Thursday, May 21, 2009

Raindrops on Roses, Whiskers on Kittens

The name of this post refers to the song "My Favorite Things" from that Rodgers and Hammerstein gem about a nun and some Nazis - The Sound of Music. But really, this post has nothing to do with any of the hijinks that surround those adorable Von Trapp kinder. Instead, I would like to make a WMWC list (haven't you missed 'em?) entitled:

These Are a Few of My Favorite... Smells.

Is it weird that I want to buy these for my housewarming party?

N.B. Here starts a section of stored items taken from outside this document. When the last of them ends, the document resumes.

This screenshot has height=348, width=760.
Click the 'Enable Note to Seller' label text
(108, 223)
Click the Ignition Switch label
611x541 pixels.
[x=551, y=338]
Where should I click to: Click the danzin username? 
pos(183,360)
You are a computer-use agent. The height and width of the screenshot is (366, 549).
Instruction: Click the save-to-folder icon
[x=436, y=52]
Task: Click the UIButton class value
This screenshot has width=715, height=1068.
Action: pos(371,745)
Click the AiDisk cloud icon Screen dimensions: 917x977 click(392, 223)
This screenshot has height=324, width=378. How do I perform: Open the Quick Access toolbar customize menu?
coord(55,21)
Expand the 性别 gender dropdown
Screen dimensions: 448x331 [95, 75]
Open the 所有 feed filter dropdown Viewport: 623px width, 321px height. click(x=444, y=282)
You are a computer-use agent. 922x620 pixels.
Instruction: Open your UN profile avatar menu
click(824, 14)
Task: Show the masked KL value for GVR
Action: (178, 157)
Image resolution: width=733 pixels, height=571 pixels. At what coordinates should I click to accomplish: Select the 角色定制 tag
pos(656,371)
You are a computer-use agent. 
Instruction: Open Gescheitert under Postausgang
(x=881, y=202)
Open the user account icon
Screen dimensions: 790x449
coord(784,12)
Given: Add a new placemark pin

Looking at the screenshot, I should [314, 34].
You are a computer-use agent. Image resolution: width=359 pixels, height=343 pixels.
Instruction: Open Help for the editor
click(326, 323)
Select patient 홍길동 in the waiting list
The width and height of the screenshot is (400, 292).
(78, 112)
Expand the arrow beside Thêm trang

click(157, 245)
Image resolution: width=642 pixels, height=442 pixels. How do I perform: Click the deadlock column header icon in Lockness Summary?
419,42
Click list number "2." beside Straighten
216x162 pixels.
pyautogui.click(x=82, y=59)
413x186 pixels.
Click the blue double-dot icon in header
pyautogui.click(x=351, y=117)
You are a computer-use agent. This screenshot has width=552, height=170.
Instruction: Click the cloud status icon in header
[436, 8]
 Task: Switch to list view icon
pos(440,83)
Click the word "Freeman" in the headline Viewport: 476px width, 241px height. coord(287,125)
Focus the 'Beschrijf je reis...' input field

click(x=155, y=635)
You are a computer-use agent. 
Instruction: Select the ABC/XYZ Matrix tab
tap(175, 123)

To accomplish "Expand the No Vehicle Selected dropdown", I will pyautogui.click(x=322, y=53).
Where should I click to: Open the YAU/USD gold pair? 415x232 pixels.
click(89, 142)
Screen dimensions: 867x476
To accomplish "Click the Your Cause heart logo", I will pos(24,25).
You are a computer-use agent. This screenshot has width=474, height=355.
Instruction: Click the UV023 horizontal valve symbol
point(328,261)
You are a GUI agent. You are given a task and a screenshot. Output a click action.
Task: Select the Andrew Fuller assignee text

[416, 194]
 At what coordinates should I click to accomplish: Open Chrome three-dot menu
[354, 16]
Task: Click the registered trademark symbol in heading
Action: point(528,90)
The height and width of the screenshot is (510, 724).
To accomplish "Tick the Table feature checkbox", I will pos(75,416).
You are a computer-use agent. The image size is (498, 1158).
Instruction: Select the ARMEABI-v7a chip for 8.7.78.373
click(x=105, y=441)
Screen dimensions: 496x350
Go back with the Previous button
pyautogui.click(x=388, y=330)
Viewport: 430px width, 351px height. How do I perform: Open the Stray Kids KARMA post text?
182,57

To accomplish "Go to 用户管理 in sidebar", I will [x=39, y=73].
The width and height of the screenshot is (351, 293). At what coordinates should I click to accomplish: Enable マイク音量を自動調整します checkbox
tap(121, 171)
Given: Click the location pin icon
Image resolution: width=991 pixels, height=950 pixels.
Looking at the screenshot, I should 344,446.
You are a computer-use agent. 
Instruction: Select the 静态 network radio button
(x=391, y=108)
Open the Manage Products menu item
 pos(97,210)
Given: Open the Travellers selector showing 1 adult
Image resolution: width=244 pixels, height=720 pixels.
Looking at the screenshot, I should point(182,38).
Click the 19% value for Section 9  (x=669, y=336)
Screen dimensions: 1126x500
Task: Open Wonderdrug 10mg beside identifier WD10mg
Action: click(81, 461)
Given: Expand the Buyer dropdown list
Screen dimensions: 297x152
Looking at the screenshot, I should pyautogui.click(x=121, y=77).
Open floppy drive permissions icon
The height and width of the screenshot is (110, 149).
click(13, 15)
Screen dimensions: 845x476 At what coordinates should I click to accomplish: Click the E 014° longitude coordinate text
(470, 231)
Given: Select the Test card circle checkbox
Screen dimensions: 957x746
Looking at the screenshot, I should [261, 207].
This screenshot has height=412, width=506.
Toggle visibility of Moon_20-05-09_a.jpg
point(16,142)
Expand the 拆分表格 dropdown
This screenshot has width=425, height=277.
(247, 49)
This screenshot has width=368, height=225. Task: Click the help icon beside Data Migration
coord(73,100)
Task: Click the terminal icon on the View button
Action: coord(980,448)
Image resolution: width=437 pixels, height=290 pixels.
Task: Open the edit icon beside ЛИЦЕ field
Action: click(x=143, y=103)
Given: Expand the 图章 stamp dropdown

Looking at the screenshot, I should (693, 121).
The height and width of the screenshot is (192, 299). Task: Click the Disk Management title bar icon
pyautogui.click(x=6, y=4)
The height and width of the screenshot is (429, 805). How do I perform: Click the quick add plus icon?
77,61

Why smells, you ask? Well, first off because my sense of smell is very good. Thankfully not as good as my mother's, whose smell is so keen she is disturbed by even the faintest scent of flowery perfume. Which, you know, was great for my self confidence. (Mom: "What is on you!? You smell terrible!" Me: "Uhh... Tommy Girl?") But this post isn't about the various ways that parents scar their offspring. Or about the fact that I still wear Tommy Girl but don't tell anyone. It is, instead, about the many scents I have encountered throughout my life that can bring up vivid memories or simply please my nosebuds (those don't exist). I'm going to try to avoid the obvious (baking cookies, freshly cut grass) since, well, duh. But since I know you're all chomping at the bit (oh the suspense!) here is the official Woo Me With Cupcakes Smell List '09... in no particular order.

1) Grand Central Terminal
This seems like a strange place to start, but it is one of my most favorite smells ever. It's hard to put my finger on its exact smell, but it's a cross between home and adventure. Whether I'm stepping off the train and back into the city or leaving the hustle and bustle, GCT means exciting things, new beginnings, endless possibilities, or that beautiful three-syllable word: vacation. 

2) Gasoline
I know a lot of people are divided on this issue, but the smell of gasoline is intoxicating. Agree or disagree, I'd like to know your opinion.

3) Freshly Washed Male
I don't mean to say that slightly dirty male doesn't also smell delectable, but there is something both comforting and tingle-inducing about the smell of a boy, preferably a cute one, who has just stepped out of the shower. It's a mixture of indifference (Who cares what soap I just used? I don't.) and simple freshness. A similar scent to this, though not nearly as good, is Clean Laundry.

4) Clove Cigarettes
Now, this is a weird one coming from someone who doesn't smoke anything (The Folds! The Folds!) but I really do enjoy the aroma of clove cigarettes. They're warm and inviting and exotic. And a little bit badass because, well, they ARE still cigarettes.

5) Adidas Cologne
Okay, this is even stranger than the cigarettes, and you're going to have to forgive me for it, but my high school boyfriend wore a cologne that I have somehow linked so tightly to my early high school years that one sniff brings me back to the mustard colored walls of Freshman year and I can just feel myself wearing men's pants and a Paul Frank T-shirt. Best part of college: learning to dress myself. 

6) New Books
This is the secret reason why I buy books I could just as easily take out at the library. Hard cover, paperback, picture book - the smell of new books is a glorious thing. Don't sneak up on me in a bookstore... you might find me sniffing up a storm in the New Fiction section.

7) French Vanilla Coffee
For a while, I thought hazelnut was where it's at. Then I got me some french vanilla and BAM. New favorite coffee smell. The end.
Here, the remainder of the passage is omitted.